I’ve been looking into machine learning recently, partly for my own interest and partly because I suspect it will see a lot of use in my industry in the coming years. There are a couple of decent resources that I’ve been using to get started. There are free Alison courses on data science and machine learning that I am working my way through – I’ve found these good as an introduction to the general theory of machine learning, though the couple I’ve gone through haven’t had much in the way of practical examples. However, on the practical side, this page – Your First Machine Learning Project in Python Step-By-Step – is a great tutorial on running your first machine learning algorithm in Python. It’s very quick (it took me longer to track down the module versions I needed than it did to work through the code) and gives a nice introduction to some basic tools. Having worked through the tutorial just mentioned, I wanted to try it with some different data in order to play around with it. However, real world data, in an appropriate format for machine learning, is not something you just find sitting around, so I invented a problem that didn’t really exist – rolling an acceptable set of D&D ability scores.

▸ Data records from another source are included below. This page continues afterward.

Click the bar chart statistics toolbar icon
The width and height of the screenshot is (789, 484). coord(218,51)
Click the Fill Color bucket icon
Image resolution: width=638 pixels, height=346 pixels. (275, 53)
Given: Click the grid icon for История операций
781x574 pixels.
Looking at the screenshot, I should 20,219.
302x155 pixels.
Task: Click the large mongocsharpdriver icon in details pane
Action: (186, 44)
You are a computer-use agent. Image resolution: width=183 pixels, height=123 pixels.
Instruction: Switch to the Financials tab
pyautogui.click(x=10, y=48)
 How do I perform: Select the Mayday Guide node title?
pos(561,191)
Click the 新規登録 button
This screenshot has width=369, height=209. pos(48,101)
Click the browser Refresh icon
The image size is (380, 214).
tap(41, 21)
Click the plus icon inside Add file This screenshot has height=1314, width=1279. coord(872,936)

A quick primer for non-D&D players:
When creating a character in D&D you roll six ability scores between 3 and 18. In early editions, this was done by rolling three six-sided dice and adding them together, then repeating that five more times – generally in early editions, the results did not have a huge effect on the game, so it didn’t matter if you didn’t roll particularly well. In later editions, having a couple of high scores became a lot more important and most groups switched to rolling four dice and dropping the lowest, to generate slightly better scores. There is also a general understanding that a legitimately bad set of scores can be re-rolled, though where people draw the line on a “bad set” will vary a lot.
So… could I use a machine learning algorithm to teach my computer what a bad/good set of D&D attributes looks like, so that it can then roll random sets of scores, until it gets one that is acceptable? Short answer, yes; long answer… keep reading.

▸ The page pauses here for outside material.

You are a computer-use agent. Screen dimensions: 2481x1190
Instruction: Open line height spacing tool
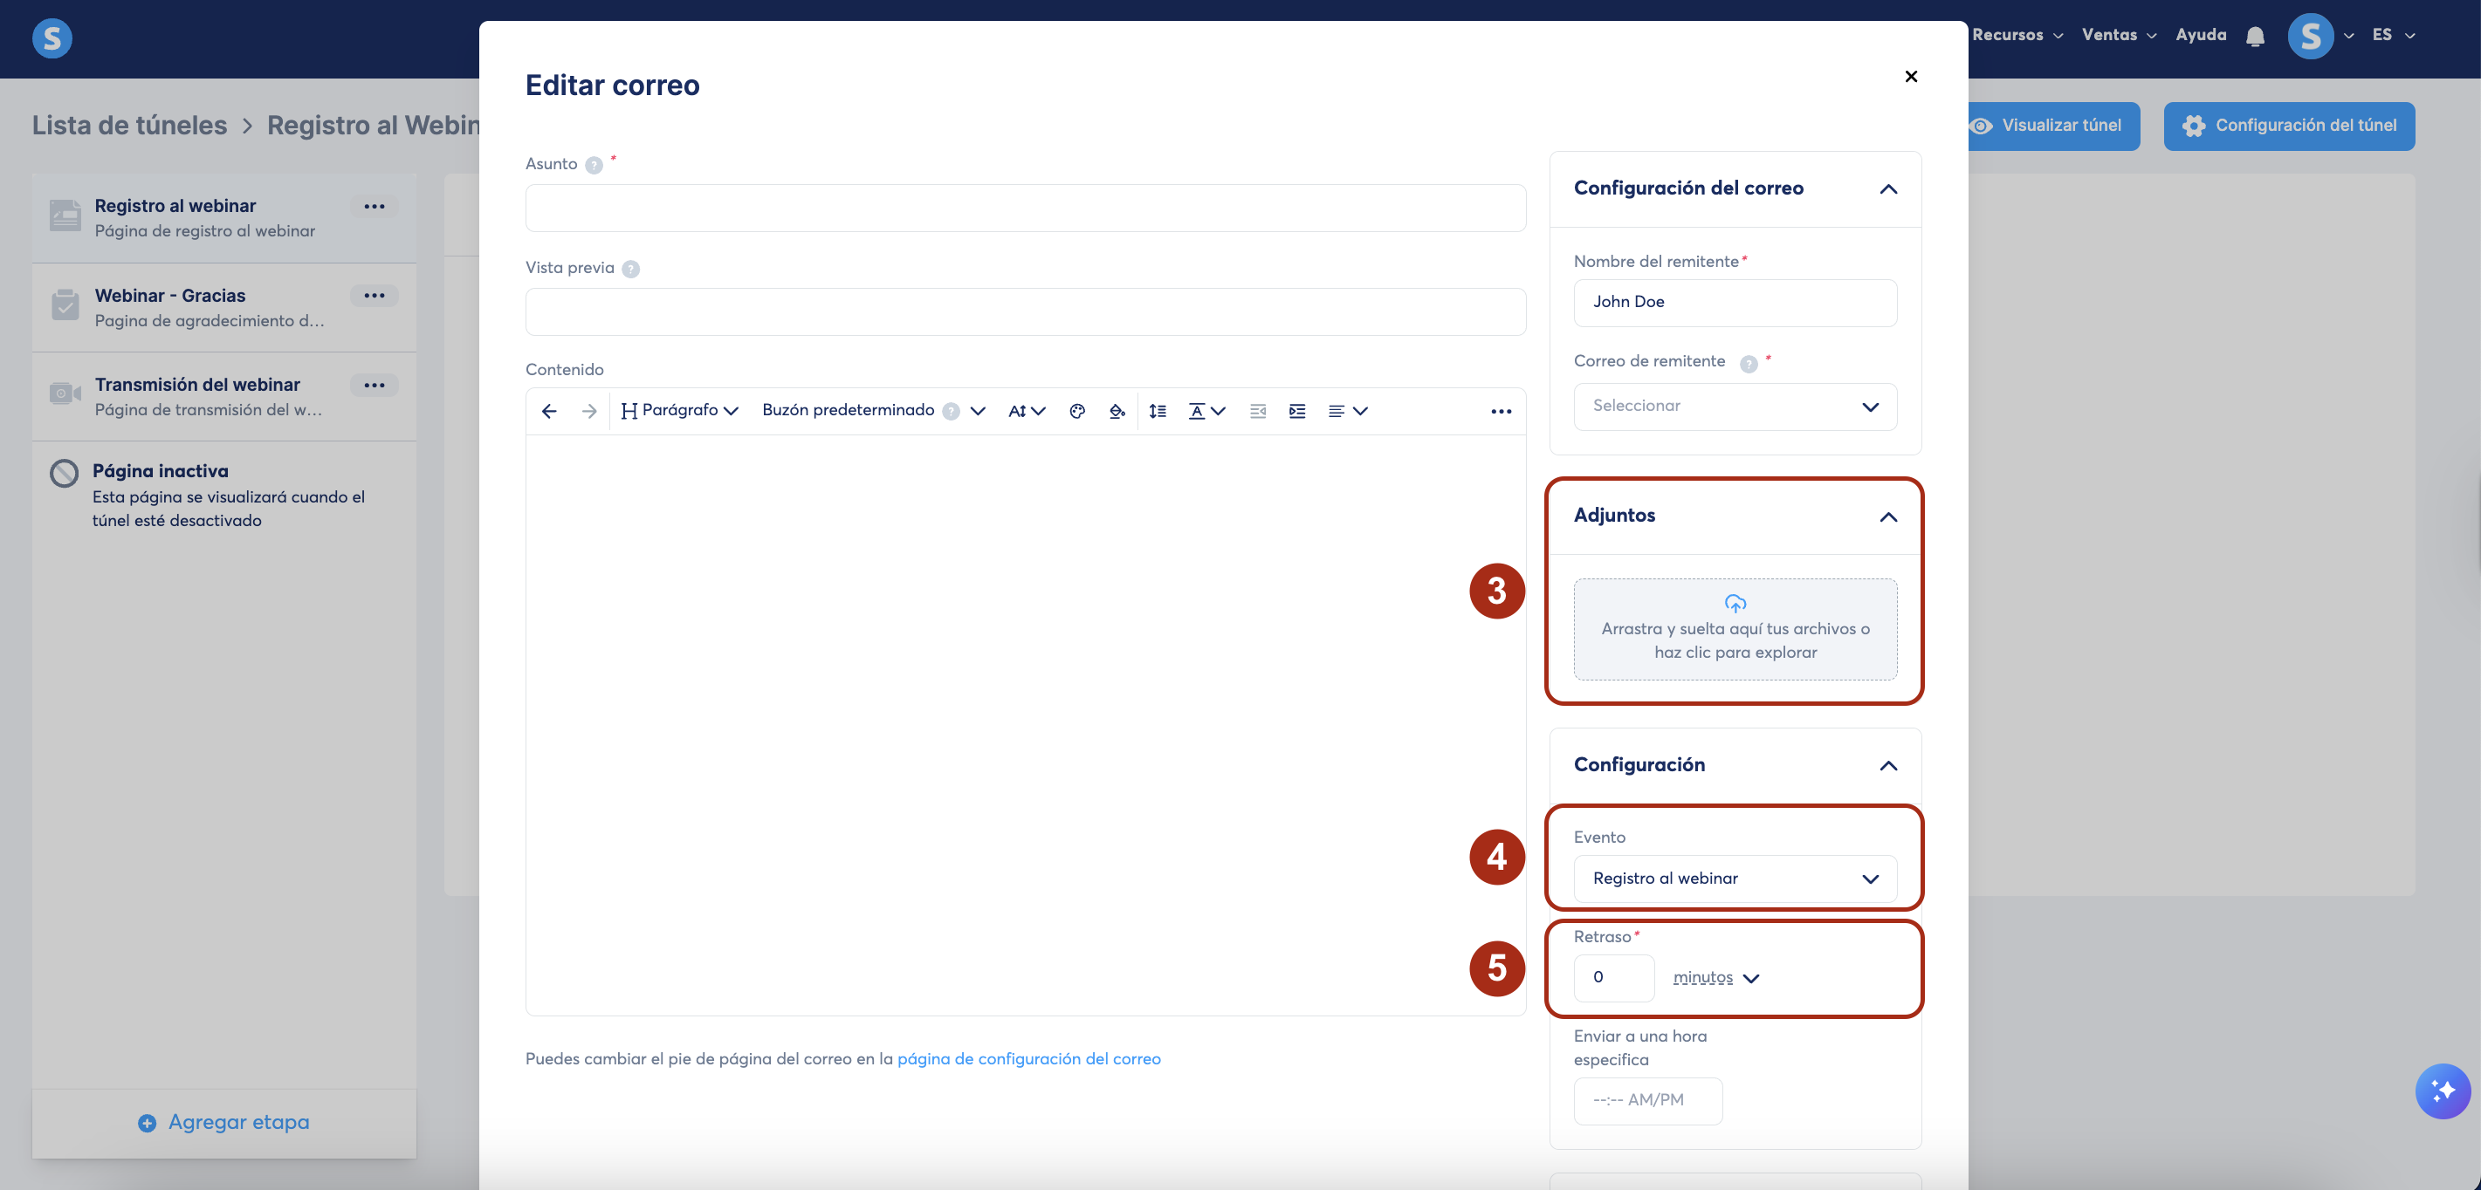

First, I needed a training set, so I generated 1000 random sets of ability scores (using Python, but you could probably do it in Excel easily enough), ordering each one from highest to lowest (both to help the machine learning and to help me evaluate them). I then went through all of them and classified them as either acceptable or not acceptable. I weeded out the obviously useless sets with a bit of filtering (sets with nothing higher than a 13 or with multiple very low sores), but then I just went through and assigned each one a classification. This did take a little time, but not as long as you’d assume – I was very much going on an instant gut feeling for each one, proven by the fact that there were a handful of cases where I classified the same set of ability scores as both acceptable and unacceptable at different points in the list.
With my training set in place, I ran through much of the same code as in the tutorial mentioned above, obviously tweaking for the fact that I have six variables, rather than four. Unlike the tutorial, the SVC algorithm showed the best potential accuracy (I don’t know what SVC is… that’s something I hope to discover at some point) and when I ran it against the testing set, it got a 93% overall accuracy score.
From the point of view of my ultimate goal, the precision on the acceptable results is the most interesting item here. If the algorithm misses some acceptable sets (the recall score), I’ll never see them anyway – the important number is the probability that the set of results it does spit out is an acceptable one. 86% is not as good as 93%, but is certainly better than a straight up random set, which has at least a 20% chance of being no good, just based on having a max score of 13 or at least one score of 5 or less. It’s also likely that the sets being miscategorised are the borderline cases that aren’t too terrible, just not inspiring.
Having taught it to recognise acceptable sets of ability scores, the final step is simple enough; a little bit of Python to generate random sets of ability scores, test them using the machine learning algorithm and then print out the first that passes.
I’m not going to bog this post down with syntax… post a comment if you have questions on my specific code implementation.
A couple of final points…
As a test, I produced a stripped down training set, with only the highest two scores and the lowest. I then classified them with a simple rule that a set was acceptable if both the highest two were at least 16 and the lowest was no less than 8. Interestingly, despite the fact that I could write a simple if/then clause that could categorise the sets perfectly, only one of the various machine learning algorithms mapped the training set with 100% accuracy, while a couple of others got very high 90s. The LR algorithm (whatever that is) only hit 88% accuracy, which seems very poor under the circumstances. Clearly some of these algorithms are not designed to identify something so clean cut, but presumably do very well on dirtier data.
Lastly, despite the theory that the program will generate a set of ability scores that should be acceptable to me, there is nothing stopping me from rejecting the result and just running it again. With this in mind, I did consider adding a random seed, based on the date, that would mean if I ran it multiple times on the same day, I’d always get the same result. However, at this point I really am creating issues that don’t exist, so I think we’ll finish here.